Subsequent chlorine decay at 37 °C in the SGWHs with “glass-only” premise plumbing conditions (Cl control, chloramine, pH 10) was tracked by measuring the free and total chlorine concentration in the SGWH at 5 min, 1 h, and 24 h, via ten milliliter aliquots pipetted from the center of homogenized SGWHs. Chlorine demand or chlorine loss was calculated as the difference between chlorine concentration added to the SGWH and the chlorine concentration measured in the SGWH. Because these chlorine measurements were taken from unfiltered samples using a colorimetric method, chlorine measurements in SGWHs containing iron plumbing materials were inaccurate due to interference from iron particles with the measurements. In these conditions, the routine chlorine measurement could be inflated by as much as 0.50 mg/L Cl2, depending on the level of mixing that occurred prior to sampling of the SGWH.

2.2. Simulated Glass Water Heaters (SGWHs)

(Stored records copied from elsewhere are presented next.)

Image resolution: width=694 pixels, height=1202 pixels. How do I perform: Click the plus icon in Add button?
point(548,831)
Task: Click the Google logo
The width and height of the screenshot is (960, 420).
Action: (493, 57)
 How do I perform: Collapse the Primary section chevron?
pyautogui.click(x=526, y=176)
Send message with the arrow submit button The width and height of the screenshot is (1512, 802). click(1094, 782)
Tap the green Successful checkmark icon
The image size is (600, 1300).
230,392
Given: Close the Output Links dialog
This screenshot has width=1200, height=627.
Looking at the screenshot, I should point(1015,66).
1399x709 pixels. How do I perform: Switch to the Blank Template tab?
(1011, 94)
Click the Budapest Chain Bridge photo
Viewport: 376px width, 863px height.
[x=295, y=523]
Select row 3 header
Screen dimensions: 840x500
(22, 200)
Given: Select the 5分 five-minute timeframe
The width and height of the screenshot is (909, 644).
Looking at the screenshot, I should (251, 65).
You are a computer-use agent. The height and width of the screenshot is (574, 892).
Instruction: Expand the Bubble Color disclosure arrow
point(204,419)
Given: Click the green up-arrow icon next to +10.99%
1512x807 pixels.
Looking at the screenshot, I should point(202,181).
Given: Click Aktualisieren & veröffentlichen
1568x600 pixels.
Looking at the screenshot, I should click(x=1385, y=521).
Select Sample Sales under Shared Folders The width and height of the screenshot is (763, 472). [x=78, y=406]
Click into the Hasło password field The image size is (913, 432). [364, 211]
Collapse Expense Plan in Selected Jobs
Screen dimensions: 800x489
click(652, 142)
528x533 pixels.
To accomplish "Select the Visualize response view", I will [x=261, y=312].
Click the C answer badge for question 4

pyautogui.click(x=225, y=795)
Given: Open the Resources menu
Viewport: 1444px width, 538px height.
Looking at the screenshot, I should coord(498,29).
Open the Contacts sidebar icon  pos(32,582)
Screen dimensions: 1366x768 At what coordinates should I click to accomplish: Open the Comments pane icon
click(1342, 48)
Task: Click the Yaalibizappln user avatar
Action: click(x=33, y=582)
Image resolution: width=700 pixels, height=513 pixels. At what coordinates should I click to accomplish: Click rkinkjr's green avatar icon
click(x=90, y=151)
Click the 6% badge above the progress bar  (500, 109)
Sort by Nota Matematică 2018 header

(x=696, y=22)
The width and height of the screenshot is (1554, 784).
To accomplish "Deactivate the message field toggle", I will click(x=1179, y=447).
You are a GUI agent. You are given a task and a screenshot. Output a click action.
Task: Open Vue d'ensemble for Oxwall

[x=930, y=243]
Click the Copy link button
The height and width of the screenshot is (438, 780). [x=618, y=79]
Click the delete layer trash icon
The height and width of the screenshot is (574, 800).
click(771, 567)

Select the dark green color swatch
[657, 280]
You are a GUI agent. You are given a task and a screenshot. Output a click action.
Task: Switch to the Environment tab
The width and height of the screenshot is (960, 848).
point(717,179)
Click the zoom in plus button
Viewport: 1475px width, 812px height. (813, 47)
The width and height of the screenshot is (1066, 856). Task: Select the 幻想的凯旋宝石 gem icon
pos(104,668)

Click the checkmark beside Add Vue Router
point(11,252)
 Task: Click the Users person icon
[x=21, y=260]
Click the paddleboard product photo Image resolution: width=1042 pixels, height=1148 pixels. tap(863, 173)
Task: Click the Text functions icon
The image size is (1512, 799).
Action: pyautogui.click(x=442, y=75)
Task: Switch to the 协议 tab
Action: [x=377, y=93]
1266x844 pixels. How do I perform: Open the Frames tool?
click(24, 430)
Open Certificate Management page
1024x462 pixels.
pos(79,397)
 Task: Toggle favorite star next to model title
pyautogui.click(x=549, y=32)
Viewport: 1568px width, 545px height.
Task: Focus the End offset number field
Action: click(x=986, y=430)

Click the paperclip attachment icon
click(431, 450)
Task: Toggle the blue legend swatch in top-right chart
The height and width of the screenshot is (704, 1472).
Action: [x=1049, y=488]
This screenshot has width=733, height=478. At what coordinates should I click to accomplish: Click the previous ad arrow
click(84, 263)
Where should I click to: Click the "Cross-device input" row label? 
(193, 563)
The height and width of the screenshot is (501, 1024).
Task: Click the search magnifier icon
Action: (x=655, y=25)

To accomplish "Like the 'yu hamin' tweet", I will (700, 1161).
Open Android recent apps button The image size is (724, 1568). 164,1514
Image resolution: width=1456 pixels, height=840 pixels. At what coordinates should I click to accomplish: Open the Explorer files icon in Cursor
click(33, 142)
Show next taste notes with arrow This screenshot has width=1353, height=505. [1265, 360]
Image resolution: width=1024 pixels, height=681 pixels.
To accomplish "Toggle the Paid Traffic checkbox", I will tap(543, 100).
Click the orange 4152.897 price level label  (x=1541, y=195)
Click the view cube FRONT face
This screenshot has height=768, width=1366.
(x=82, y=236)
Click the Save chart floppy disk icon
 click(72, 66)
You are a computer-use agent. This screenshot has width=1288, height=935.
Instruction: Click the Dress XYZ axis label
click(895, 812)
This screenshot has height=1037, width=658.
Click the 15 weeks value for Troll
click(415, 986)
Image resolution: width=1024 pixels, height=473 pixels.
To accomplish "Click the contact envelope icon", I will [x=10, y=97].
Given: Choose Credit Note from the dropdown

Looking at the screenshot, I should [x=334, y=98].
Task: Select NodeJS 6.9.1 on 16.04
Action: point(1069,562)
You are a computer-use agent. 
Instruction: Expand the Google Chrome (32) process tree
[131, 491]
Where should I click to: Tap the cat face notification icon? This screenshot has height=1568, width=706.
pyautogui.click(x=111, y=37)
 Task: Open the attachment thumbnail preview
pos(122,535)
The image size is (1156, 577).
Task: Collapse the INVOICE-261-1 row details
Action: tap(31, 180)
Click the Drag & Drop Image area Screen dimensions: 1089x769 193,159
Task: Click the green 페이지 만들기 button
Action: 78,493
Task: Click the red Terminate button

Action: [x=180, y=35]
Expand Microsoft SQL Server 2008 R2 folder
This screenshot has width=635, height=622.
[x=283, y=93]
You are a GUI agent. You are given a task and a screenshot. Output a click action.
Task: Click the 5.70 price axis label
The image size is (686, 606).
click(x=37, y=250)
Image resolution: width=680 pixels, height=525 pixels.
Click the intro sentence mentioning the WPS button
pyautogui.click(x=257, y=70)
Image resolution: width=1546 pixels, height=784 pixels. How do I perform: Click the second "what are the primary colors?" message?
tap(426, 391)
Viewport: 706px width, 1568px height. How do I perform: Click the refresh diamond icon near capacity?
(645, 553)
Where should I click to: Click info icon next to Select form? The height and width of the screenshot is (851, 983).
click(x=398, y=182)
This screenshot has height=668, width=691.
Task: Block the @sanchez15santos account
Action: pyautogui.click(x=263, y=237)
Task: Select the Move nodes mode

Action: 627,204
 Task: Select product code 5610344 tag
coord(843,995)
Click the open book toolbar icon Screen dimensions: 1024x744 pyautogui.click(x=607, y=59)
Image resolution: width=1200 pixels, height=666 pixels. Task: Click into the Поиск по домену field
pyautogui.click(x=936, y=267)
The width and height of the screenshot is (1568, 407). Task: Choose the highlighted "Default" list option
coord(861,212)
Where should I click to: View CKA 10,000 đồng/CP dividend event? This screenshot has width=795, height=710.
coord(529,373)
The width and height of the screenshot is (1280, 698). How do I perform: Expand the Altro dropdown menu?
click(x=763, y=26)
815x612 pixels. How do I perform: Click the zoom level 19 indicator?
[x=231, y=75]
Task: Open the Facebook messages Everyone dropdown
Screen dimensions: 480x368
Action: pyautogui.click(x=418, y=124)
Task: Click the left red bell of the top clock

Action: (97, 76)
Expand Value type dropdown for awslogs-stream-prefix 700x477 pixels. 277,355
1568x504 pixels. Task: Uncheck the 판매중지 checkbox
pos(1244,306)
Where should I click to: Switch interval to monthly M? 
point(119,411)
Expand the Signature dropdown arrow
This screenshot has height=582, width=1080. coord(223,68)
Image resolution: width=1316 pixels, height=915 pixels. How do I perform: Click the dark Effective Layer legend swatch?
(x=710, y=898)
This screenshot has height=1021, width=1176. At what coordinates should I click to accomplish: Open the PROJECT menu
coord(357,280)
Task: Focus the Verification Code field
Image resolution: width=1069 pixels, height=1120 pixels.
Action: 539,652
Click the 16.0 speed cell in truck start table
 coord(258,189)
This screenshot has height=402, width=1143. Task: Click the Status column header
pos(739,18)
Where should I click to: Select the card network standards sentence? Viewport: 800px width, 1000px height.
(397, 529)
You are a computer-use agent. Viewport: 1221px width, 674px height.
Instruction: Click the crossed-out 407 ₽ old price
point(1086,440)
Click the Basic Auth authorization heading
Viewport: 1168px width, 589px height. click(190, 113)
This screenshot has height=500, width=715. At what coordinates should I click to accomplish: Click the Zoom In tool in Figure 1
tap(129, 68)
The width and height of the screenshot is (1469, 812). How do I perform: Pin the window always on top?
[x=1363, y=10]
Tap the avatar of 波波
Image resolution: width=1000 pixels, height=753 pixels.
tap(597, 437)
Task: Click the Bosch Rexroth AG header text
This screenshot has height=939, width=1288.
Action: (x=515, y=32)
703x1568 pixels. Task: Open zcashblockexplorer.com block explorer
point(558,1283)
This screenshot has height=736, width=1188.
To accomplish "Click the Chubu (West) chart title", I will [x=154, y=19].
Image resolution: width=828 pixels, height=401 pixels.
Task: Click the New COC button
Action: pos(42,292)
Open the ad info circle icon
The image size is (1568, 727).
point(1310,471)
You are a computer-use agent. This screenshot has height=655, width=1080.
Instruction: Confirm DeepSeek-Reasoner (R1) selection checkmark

SGWHs were used in this experiment to test a range of materials and ecological niches of interest in premise plumbing (Table 1). The SGWHs were established in 2009 [49,51] and operated for just over five years prior to this experiment [54,57] establishing complex mature biofilms in each SGWH. L. pneumophila had been established in the SGWHs for three years prior to the start of this experiment. For each of the nine conditions (rows in Table 1) stored at 37 °C, six SGWHs were maintained—triplicate low total organic carbon (TOC) SGWHs and triplicate high TOC SGWHs (Table 1). In order to facilitate establishment of a similar microbial baseline for the experiment in week 0, the effluents from each of the low TOC, high TOC, or pH 10 SGWHs were combined and one milliliter of the combination was used to cross-inoculate each group of SGWHs (low TOC, high TOC, and pH 10) prior to the subsequent water change. Standard water changes (weeks 1–9) were completed three times a week with 80% of the water volume (100 mL) being exchanged for new influent water. To simulate the quiescent conditions typical at the bottom of electric water heaters, water changes were conducted by gently pouring the effluent from the top 80% of the SGWHs, with only slight incidental stirring of the SGWHs during decanting and transport from the incubator to a biosafety cabinet. The influent was completely mixed prior to its addition to the SGWH to ensure complete mixing and even distribution of the disinfectant. A series of control SGWHs with only glass beads were maintained that included no chlorine (No Cl), no chlorine pH 10 (pH 10), free chlorine control (Cl Control), and chloramine control (ClNH2) (Table 1).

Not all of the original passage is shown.